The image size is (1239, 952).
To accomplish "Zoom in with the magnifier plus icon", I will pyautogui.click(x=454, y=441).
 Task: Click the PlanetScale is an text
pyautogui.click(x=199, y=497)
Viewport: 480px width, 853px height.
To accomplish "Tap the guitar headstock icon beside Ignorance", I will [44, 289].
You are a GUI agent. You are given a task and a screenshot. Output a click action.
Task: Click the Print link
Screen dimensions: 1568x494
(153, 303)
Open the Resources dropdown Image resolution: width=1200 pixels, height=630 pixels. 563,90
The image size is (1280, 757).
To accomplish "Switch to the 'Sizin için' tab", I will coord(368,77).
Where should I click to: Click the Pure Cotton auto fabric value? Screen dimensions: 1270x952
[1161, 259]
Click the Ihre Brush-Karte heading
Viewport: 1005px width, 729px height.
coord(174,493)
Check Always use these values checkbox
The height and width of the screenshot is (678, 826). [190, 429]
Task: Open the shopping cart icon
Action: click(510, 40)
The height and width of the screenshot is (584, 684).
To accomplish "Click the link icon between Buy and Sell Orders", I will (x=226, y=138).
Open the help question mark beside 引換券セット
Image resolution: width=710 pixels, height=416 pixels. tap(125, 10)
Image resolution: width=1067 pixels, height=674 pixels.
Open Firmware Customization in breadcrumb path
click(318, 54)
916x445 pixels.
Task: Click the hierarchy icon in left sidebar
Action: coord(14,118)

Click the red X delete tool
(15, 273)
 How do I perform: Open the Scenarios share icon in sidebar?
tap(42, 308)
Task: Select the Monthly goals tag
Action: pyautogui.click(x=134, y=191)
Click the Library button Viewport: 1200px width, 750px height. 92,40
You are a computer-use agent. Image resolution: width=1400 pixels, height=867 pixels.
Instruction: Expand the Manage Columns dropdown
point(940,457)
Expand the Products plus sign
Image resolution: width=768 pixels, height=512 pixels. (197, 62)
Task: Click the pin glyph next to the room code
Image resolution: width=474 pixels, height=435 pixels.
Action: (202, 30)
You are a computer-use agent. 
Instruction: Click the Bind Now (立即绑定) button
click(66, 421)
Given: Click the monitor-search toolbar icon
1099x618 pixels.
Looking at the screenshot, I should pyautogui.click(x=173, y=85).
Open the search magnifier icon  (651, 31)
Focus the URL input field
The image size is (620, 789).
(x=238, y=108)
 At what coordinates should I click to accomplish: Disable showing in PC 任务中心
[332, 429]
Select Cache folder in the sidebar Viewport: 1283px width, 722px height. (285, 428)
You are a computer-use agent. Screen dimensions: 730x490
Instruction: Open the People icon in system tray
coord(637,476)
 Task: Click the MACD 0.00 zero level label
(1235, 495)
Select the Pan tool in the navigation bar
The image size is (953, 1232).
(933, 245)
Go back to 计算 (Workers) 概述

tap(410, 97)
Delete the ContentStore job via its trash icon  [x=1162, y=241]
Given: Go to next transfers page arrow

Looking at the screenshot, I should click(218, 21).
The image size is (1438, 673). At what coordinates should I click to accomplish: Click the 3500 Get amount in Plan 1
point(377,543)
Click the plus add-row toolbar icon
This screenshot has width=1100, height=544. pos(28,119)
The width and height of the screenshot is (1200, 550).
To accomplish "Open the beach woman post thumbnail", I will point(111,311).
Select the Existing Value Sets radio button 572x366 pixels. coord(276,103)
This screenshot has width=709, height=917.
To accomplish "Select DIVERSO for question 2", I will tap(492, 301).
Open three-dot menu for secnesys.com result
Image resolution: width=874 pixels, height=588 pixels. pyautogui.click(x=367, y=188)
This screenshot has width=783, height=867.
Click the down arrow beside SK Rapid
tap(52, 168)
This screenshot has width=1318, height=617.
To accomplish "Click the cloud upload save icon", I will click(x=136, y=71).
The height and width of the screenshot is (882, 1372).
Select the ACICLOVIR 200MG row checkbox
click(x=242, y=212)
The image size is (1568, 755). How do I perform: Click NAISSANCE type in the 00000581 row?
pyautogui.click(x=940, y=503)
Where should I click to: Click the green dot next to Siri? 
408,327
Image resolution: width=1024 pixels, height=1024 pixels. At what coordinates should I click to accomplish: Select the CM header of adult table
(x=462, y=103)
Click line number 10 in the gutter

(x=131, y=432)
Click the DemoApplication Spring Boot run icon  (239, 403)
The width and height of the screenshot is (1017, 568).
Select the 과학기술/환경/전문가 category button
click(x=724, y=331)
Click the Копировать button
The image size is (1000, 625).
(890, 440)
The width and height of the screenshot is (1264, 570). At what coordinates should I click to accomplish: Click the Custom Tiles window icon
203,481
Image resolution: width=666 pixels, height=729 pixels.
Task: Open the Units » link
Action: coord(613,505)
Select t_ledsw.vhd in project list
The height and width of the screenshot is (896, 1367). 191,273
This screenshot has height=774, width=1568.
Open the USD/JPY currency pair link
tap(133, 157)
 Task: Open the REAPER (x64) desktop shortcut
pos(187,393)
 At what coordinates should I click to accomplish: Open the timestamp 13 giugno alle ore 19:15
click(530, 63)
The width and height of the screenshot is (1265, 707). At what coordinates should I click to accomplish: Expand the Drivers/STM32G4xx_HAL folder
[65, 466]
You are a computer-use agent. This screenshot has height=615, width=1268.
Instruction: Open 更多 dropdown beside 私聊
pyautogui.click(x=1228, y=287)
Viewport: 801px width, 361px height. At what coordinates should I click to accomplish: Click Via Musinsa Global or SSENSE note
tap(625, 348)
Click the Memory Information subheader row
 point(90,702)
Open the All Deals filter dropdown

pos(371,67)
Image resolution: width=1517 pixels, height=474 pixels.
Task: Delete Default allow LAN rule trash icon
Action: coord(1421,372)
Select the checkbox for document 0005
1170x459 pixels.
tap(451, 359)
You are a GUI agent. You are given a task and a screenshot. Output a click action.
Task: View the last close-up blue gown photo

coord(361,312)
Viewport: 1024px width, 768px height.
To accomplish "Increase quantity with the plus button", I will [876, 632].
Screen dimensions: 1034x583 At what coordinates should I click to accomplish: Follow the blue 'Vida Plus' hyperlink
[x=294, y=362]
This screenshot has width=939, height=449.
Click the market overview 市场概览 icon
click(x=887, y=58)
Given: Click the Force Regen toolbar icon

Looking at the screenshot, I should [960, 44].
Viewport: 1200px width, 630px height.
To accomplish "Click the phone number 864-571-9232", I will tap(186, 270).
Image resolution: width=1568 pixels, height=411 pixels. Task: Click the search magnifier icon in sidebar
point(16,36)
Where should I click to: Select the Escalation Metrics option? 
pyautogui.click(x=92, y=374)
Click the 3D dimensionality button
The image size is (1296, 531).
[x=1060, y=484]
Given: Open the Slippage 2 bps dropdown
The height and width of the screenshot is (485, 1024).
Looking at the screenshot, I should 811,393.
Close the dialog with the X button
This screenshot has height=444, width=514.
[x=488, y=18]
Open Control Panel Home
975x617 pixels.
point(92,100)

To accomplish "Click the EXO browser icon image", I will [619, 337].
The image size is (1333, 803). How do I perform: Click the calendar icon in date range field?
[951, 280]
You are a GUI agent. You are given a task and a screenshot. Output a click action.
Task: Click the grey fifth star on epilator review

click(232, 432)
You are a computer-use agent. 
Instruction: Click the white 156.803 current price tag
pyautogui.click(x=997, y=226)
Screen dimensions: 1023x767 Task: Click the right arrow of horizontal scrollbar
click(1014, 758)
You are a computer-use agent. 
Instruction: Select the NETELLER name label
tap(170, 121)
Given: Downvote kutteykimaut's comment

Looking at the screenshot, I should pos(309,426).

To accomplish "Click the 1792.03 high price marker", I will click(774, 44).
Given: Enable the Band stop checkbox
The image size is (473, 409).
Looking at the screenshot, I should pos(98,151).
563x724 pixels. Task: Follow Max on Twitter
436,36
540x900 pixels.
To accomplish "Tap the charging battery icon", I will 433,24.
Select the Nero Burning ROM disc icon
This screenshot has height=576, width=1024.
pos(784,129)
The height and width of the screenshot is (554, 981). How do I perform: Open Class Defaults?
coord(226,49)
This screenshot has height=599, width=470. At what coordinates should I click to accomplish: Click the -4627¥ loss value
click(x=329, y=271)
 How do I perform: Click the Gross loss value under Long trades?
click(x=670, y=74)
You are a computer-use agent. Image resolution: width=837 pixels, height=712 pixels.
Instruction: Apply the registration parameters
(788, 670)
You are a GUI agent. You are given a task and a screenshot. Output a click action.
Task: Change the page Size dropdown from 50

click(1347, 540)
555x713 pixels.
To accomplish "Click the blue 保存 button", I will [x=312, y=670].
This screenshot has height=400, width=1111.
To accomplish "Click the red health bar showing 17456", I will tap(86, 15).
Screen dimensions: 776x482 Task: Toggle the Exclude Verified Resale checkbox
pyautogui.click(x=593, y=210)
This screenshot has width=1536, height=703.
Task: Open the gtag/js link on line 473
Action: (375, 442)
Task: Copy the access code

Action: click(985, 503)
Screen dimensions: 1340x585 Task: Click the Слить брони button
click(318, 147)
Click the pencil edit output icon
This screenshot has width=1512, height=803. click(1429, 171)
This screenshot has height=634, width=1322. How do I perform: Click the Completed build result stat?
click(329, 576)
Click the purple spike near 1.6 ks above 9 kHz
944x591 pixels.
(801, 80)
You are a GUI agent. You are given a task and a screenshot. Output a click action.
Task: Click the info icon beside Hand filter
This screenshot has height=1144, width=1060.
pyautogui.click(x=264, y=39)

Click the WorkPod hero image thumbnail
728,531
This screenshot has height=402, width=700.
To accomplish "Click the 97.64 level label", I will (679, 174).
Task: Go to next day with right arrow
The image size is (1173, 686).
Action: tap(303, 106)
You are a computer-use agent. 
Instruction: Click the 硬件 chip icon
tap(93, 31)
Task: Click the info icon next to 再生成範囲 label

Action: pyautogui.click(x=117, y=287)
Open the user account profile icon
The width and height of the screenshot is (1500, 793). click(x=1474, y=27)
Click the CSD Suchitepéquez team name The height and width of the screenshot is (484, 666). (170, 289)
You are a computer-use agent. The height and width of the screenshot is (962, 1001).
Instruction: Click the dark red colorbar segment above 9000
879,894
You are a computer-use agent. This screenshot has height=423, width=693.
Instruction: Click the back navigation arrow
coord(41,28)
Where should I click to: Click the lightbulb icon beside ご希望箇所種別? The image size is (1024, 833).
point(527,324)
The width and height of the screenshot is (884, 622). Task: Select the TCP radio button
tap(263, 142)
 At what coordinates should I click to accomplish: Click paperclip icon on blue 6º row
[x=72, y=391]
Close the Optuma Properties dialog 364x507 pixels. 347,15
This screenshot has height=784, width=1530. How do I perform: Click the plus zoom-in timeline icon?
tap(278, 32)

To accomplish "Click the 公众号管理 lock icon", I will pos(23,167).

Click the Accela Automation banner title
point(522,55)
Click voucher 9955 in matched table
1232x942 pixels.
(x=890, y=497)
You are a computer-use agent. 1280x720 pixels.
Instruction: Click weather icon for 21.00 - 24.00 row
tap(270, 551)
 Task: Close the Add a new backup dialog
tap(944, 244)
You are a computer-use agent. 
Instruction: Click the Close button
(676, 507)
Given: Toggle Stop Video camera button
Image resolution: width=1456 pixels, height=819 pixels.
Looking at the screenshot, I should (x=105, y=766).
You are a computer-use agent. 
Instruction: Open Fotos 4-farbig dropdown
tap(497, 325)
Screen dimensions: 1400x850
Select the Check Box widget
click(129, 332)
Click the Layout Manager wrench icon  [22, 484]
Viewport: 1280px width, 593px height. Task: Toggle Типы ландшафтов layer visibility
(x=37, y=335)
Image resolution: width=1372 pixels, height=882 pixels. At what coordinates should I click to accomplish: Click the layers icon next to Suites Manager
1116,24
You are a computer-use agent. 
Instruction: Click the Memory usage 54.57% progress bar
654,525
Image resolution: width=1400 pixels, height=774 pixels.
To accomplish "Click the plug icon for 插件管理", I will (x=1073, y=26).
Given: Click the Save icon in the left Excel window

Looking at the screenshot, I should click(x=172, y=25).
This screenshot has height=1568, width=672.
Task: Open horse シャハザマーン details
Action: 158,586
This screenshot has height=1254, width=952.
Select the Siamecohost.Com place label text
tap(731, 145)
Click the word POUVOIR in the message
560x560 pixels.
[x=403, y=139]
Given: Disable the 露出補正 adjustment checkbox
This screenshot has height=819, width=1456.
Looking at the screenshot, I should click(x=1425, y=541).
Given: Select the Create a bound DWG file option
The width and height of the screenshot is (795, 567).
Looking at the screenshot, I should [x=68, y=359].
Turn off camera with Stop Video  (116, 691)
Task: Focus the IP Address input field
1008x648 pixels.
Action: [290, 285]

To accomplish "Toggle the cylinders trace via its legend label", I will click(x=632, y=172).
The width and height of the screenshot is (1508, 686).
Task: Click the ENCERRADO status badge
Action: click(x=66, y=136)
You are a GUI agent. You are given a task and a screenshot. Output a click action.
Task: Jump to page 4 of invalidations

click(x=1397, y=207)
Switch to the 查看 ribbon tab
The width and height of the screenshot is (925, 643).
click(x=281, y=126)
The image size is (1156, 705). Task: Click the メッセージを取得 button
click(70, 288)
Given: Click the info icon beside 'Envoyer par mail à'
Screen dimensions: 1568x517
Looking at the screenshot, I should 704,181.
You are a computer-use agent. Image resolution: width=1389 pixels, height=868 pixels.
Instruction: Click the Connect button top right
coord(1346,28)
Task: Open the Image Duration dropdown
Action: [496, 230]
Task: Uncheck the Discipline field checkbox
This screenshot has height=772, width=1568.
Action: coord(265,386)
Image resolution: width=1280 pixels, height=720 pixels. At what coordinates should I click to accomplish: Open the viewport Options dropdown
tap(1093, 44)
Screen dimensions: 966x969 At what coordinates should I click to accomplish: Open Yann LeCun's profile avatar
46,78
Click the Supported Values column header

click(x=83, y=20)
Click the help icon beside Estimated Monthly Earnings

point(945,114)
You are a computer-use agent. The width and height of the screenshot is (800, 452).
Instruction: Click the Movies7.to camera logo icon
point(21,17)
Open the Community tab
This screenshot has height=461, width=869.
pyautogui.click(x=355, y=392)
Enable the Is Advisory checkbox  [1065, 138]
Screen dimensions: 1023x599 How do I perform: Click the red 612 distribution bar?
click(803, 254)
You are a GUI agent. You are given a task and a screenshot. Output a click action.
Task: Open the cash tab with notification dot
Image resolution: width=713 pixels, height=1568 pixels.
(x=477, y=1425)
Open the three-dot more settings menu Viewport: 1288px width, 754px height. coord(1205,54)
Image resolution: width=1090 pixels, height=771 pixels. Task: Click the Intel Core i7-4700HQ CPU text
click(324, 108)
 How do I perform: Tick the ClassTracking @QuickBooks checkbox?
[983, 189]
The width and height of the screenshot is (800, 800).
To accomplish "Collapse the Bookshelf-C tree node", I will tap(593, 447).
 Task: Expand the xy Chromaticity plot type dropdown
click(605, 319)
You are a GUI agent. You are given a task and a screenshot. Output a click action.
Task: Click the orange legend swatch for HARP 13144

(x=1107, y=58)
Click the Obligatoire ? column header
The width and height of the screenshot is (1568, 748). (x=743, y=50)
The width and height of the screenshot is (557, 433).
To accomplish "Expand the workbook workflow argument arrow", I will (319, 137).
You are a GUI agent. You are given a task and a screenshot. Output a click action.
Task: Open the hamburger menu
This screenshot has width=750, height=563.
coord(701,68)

******************************

WHAT TO WORK ON:
Copy out the lines of the data where the word "Focus" can be found.

THE ANSWER:
Focus the URL input field
Task: Focus the IP Address input field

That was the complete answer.